川島のりかず「私は生血が欲しい」(1988年9月6日発行/青258)

「夏休み、唯はミーコと共に田舎に遊びに行く。
 しかし、妙な霧の中に迷い込み、ウロウロしているうちに、唯は崖から滑落し、突き出ていた木切れが右足を貫通。
 ミーコと怪我を負った唯は、見知らぬ村に迷い込むが、そこは異次元の村であった。
 村の老婆は唯の治療として、傷口に泥を塗ろうとする。
 拒否する唯に、皆は「とに角 ここでは信じれば 助かるのだ シアワセになれる」と言う。
 唯とミーコは村からの脱出口を捜し求めるが、力尽きたところを、もとの世界から迷い込んで、長い間、この村に暮らしている医者と青年に助けられる。
 仕方なくこの村で暮らすことにする二人だが、ある日、村で奇病が発生。
 その病気は「体がむくんで激痛のうえ体が溶けてしまう」というもので、治すには「双頭のヘビの生血」を飲まなければいけない。
 が、双頭のヘビが見つからないので、代わりに、人間の生血を使うことになり、唯とミーコが狙われる。

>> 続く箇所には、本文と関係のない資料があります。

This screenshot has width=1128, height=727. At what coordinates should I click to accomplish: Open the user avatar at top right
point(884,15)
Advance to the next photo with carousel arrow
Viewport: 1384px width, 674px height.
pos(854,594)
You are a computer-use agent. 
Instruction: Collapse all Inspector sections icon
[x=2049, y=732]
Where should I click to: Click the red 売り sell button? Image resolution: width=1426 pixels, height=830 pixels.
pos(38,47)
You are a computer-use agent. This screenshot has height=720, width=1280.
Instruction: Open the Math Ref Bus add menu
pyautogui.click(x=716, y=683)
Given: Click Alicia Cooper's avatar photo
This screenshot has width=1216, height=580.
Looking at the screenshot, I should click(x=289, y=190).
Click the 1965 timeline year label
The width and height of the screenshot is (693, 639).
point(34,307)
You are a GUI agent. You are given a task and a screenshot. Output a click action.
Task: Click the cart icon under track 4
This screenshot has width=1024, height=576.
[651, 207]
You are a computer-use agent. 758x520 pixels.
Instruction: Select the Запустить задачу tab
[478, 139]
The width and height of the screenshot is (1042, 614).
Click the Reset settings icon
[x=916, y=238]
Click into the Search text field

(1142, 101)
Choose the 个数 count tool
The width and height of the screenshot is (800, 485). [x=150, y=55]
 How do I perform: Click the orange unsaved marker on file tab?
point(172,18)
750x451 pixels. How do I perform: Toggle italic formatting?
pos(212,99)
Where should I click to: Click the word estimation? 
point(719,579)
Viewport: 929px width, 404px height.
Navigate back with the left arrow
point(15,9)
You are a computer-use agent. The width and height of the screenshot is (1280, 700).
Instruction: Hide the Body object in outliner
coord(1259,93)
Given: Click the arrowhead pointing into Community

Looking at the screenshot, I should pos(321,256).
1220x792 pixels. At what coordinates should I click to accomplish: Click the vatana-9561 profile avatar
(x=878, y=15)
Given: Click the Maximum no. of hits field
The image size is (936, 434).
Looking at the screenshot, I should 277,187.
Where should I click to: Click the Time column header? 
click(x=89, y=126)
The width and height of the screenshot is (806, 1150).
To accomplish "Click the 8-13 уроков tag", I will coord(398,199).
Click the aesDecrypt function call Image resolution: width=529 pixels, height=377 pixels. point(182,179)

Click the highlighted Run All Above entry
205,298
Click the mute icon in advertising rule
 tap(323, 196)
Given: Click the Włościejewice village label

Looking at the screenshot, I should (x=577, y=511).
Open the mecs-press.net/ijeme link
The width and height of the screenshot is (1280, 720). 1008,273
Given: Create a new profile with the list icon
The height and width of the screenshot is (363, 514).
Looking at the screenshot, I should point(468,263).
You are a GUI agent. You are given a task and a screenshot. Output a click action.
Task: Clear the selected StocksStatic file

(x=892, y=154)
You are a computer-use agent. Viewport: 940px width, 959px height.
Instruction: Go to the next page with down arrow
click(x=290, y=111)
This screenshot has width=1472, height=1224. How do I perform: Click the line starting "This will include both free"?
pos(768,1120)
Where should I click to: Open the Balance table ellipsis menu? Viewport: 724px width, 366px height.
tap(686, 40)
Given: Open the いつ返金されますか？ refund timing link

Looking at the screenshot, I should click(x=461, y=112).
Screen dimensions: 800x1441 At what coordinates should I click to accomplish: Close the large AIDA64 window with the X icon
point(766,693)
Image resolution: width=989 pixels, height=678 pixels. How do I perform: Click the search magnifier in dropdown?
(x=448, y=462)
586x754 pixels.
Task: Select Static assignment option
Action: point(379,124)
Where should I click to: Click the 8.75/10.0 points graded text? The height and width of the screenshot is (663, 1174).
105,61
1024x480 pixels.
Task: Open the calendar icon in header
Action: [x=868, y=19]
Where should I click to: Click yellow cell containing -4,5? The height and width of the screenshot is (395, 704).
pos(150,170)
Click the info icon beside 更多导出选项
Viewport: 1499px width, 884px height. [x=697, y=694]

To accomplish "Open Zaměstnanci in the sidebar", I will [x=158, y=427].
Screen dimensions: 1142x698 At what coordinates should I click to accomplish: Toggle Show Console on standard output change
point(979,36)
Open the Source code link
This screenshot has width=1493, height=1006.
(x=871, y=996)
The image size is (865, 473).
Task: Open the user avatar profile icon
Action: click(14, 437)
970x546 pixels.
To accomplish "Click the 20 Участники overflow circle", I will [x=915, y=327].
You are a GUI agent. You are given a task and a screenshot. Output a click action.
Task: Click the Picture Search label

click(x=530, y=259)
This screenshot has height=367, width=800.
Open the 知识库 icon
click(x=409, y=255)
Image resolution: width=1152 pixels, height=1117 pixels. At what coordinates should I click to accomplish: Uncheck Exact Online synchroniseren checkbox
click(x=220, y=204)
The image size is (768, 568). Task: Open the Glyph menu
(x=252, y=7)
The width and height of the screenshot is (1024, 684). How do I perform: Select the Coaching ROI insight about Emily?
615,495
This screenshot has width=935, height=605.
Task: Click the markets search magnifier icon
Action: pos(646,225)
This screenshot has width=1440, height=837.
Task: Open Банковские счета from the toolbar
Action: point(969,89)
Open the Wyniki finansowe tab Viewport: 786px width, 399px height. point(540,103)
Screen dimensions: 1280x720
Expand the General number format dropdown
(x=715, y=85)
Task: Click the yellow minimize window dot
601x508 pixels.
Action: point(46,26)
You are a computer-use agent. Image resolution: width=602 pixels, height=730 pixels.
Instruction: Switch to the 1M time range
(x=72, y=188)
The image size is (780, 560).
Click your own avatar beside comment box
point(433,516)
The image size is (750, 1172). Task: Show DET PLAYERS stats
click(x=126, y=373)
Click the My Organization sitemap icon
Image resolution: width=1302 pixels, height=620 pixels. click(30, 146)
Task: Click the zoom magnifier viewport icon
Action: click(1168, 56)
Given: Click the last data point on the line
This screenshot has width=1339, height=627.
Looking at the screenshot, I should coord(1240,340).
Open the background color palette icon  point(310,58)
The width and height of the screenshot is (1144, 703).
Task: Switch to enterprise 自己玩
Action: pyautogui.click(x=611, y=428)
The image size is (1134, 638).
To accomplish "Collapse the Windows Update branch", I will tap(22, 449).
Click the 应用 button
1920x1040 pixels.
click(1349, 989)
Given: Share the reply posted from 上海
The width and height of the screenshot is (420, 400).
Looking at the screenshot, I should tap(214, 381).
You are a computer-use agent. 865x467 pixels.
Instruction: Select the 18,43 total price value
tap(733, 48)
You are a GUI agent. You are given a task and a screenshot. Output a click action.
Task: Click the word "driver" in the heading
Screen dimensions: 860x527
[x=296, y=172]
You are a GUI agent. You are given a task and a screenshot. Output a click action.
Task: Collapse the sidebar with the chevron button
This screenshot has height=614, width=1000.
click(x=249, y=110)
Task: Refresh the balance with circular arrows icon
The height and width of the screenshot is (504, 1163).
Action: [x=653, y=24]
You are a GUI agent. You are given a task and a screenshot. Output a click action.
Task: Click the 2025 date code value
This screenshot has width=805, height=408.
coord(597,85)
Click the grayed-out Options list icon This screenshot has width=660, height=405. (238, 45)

 時を同じくして、青年がもとの世界に戻る、空間の切れ目を発見。
 青年と医者は惨殺されてしまうが、唯とミーコはもとの世界に戻ることができた。
 しかし、二学期が始まり、ミーコが奇病に冒されていることが発覚する…」

 どう説明したらいいのか、端緒すら掴めない、異端の作品。
「とに角 信じれば 助かるのだ シアワセに」なるために、変容する少女の物語…と言っていいものかどうか…。
 川島のりかず先生が、「発狂」以外に、心の平穏を得た「完璧な状況」を提示した、恐らく、唯一の作品ですが、その「状況」があまりにもあんまりで絶句するしかありません。
 肉体からも自我からも解放された「本来の魂のありかた」というものは鈍重な肉体をまとった我々には想像もつかないものなのでしょうか、そういう「本来の魂のありかた」というものを描いてみたかったのかもしれません。
 川島のりかず作品の中で最も宗教的な作品だと思います。一歩間違えれば、カルト狂信者の心理すれすれでしょうが…。